----- Dataset extract -----

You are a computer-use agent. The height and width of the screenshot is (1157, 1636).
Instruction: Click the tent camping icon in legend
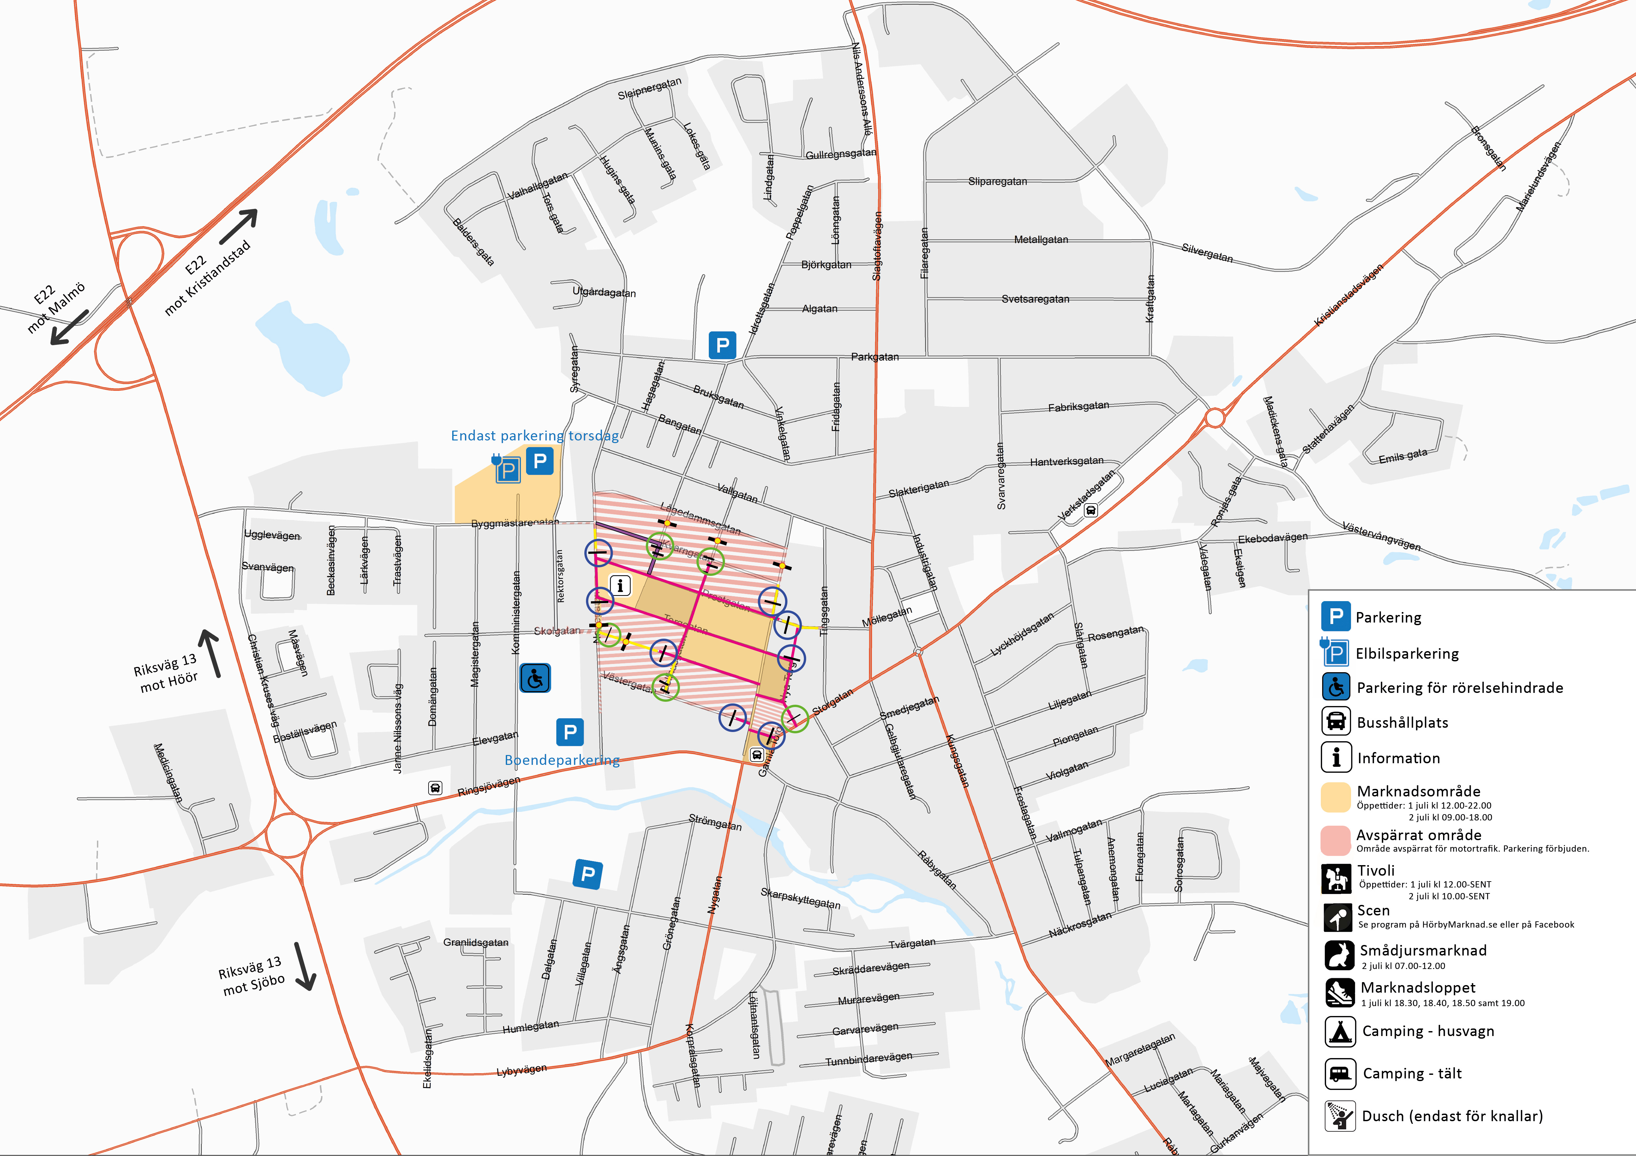click(1340, 1031)
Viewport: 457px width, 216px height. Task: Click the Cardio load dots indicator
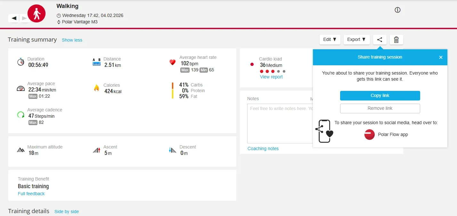pos(273,71)
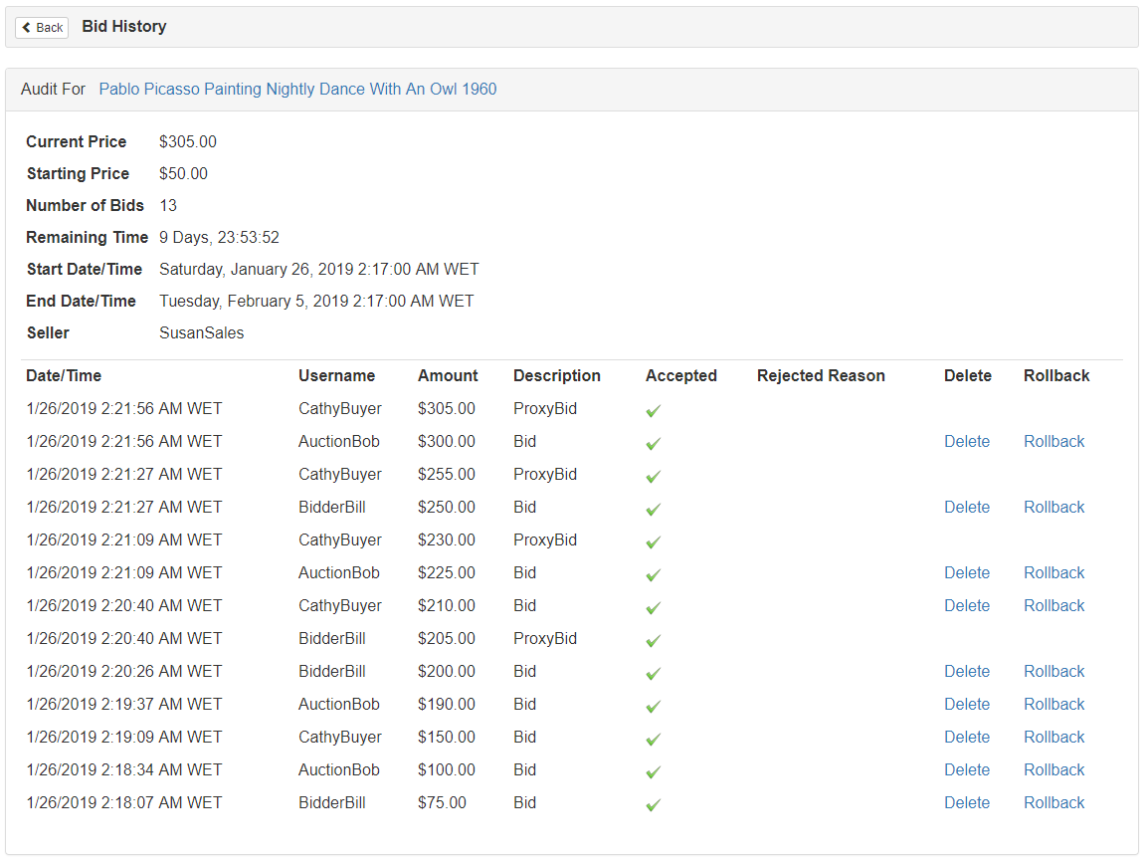Click the back arrow icon in Back button

(x=26, y=28)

-----

A faithful reproduction of every entry, with no pictures, is the expected answer.

### Output for this exercise:
You are a computer-use agent. The height and width of the screenshot is (1157, 1636).
Instruction: Click the tent camping icon in legend
click(1340, 1031)
Viewport: 457px width, 216px height. Task: Click the Cardio load dots indicator
pos(273,71)
Click the back arrow icon in Back button

(x=26, y=28)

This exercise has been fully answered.